• Page excerpt:
━━━━━━━━━━━━━━━━━━━━━━━━━━━━━━

China is running a full-court press for global arbitration clients. What’s the verdict so far?

After two years of hard work, Beijing-based lawyer Wilson Wei Huo had cause for celebration. His team had won an arbitration case earlier this year – a rare victory for a firm in mainland China – representing a domestic enterprise in an overseas dispute.

“The case involves a landmark metallurgical project in a country taking part in the Belt and Road Initiative, and the company was involved in equipment design, construction and provision. It is a [model case] for Chinese manufacturing, technology and ‘going global’ by Chinese standards,” said Huo, a partner at the Zhong Lun Law Firm.

Declining to reveal details of the case, Huo said that it features many of the risks and challenges businesses from the mainland may face when taking part in the initiative, China’s global infrastructure strategy with a focus on projects in the developing world.

Victories like Huo’s are highly sought after by Chinese enterprises operating overseas, with demand for international commercial arbitration growing concurrently with their activities abroad.

A single legal dispute could ruin your entire deal … Your reputation in the overseas market or your entire investment could be lost
Joey Zhou

China, a latecomer to the arbitration arena, is striving to increase its voice and allure in the field. It has begun a campaign to transform its first-tier cities into international arbitration hubs, presenting alternatives to traditional powerhouses like Singapore, New York and London.

The growing number of Chinese applicants will have a wider impact on international arbitration destinations in the future, legal experts said, as those companies want institutions that are familiar with their homeland’s legal and commercial culture.

“Many of our local small and medium-sized enterprises have started to go global and encountered disputes,” said Joey Zhou, a female entrepreneur from Hunan province who sells grain and oil machinery in Southeast Asia and the US. “A single legal dispute could ruin your entire deal. Your reputation in the overseas market or your entire investment could be lost.”

Wilson Wei Huo, a Beijing-based lawyer and arbitrator, and his team. Photo: He Huifeng

China’s Arbitration Law, which entered into force in 1995, is in the middle of a major revision which began in 2021. The changes are intended to bring the law into better alignment with international practices and aid Chinese companies which have made larger strides into overseas markets.

Those businesses have had difficulties in finding an appropriate institution to service their needs, according to recent surveys and legal scholars.

━━━━━━━━━━━━━━━━━━━━━━━━━━━━━━

• Records supplied:
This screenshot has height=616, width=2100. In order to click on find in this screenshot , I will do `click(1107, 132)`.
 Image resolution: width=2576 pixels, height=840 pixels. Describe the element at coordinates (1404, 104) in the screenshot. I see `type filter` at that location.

━━━━━━━━━━━━━━━━━━━━━━━━━━━━━━

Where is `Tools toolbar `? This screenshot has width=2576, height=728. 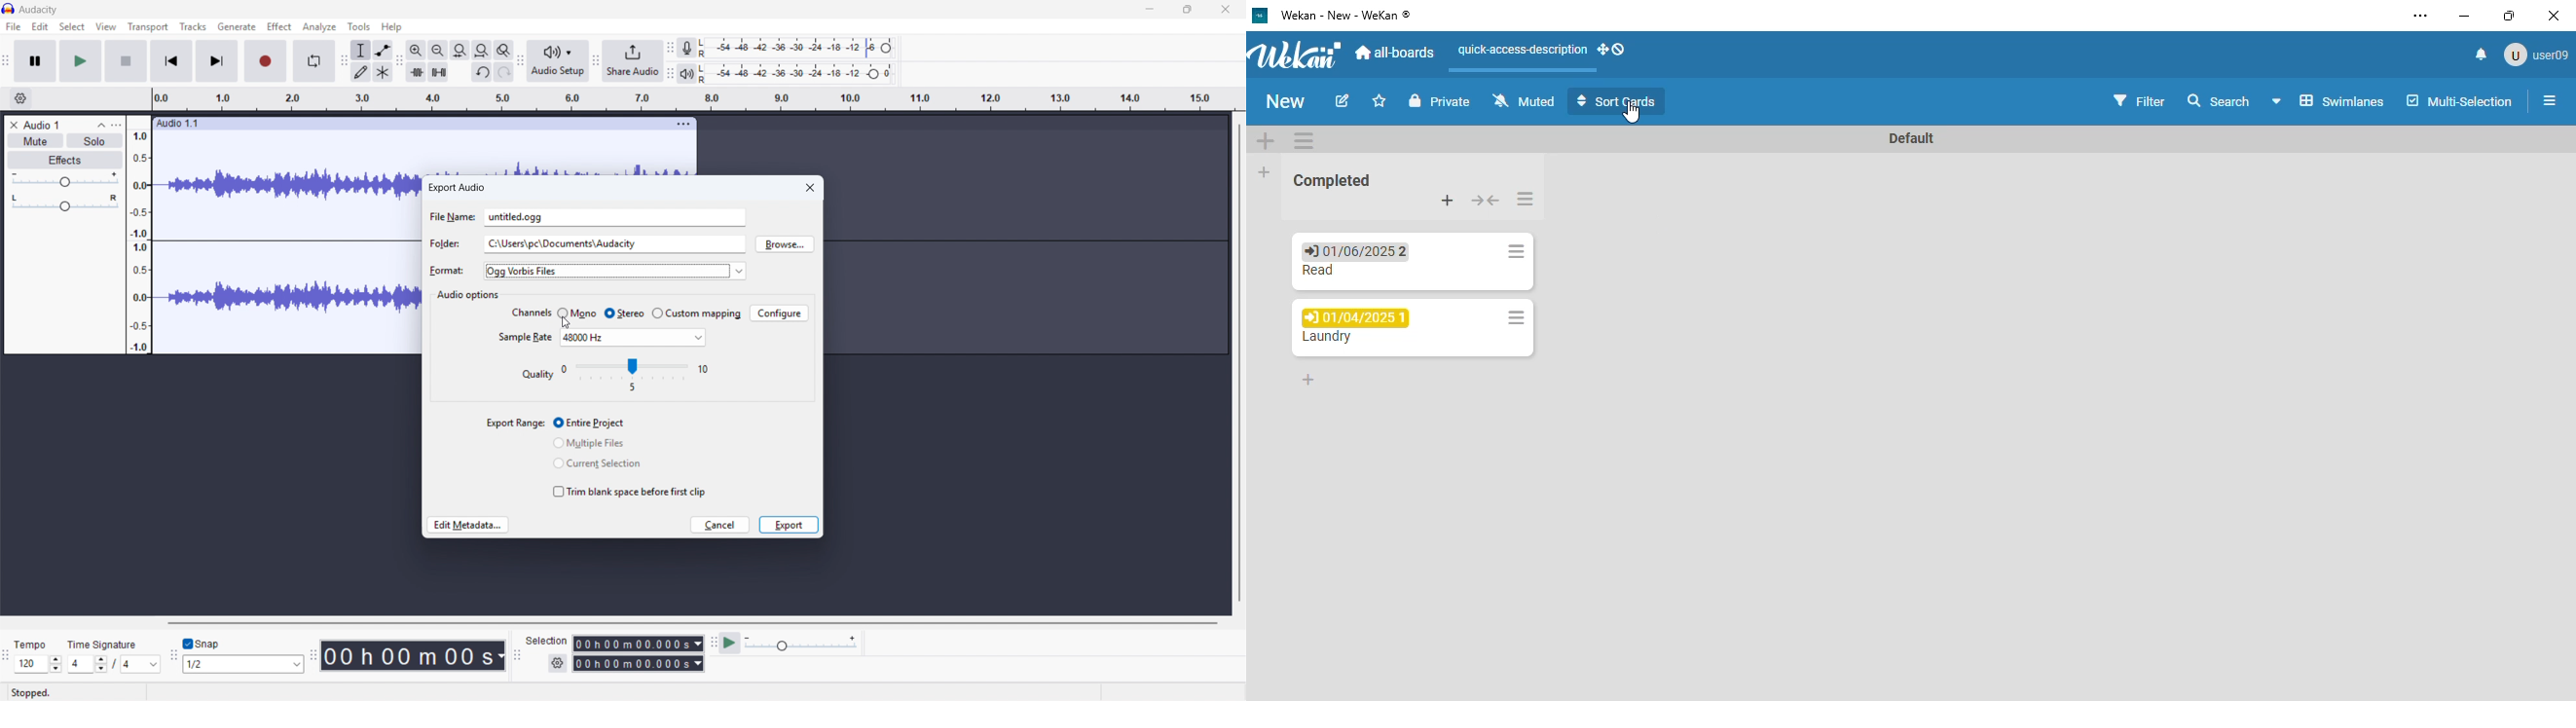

━━━━━━━━━━━━━━━━━━━━━━━━━━━━━━

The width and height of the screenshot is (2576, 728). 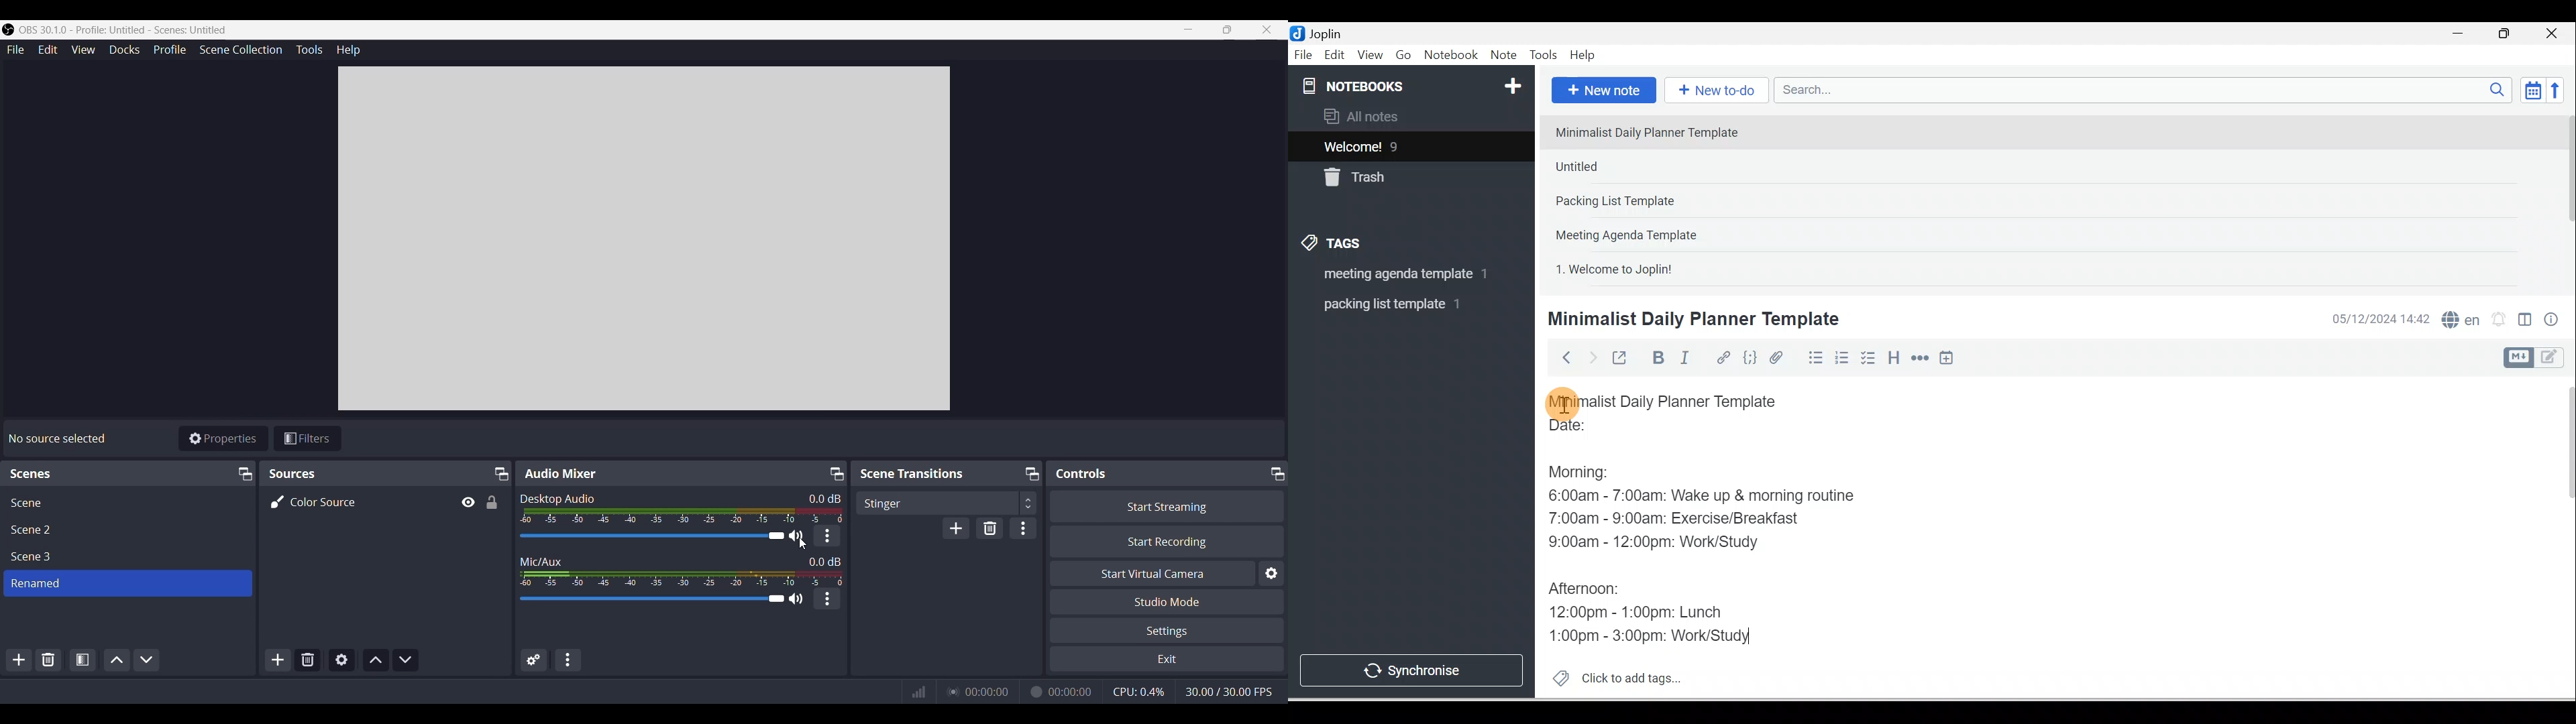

━━━━━━━━━━━━━━━━━━━━━━━━━━━━━━

• Requirement A:
Answer these questions using the article on China's arbitration push:
(i) In what year did China's Arbitration Law enter into force?
(ii) At which law firm is Wilson Wei Huo a partner?
(iii) Which province is Joey Zhou from?
• Requirement B:
List every place that the article on China's arbitration push names as a traditional arbitration powerhouse.
• Requirement C:
Write out the stretch of the article on China's arbitration push from "After two years" through "Lun Law Firm.".
The data plays no part in any of the tasks.

• Response A:
(i) 1995
(ii) The Zhong Lun Law Firm
(iii) Hunan province

• Response B:
Singapore
New York
London

• Response C:
After two years of hard work, Beijing-based lawyer Wilson Wei Huo had cause for celebration. His team had won an arbitration case earlier this year – a rare victory for a firm in mainland China – representing a domestic enterprise in an overseas dispute.

“The case involves a landmark metallurgical project in a country taking part in the Belt and Road Initiative, and the company was involved in equipment design, construction and provision. It is a [model case] for Chinese manufacturing, technology and ‘going global’ by Chinese standards,” said Huo, a partner at the Zhong Lun Law Firm.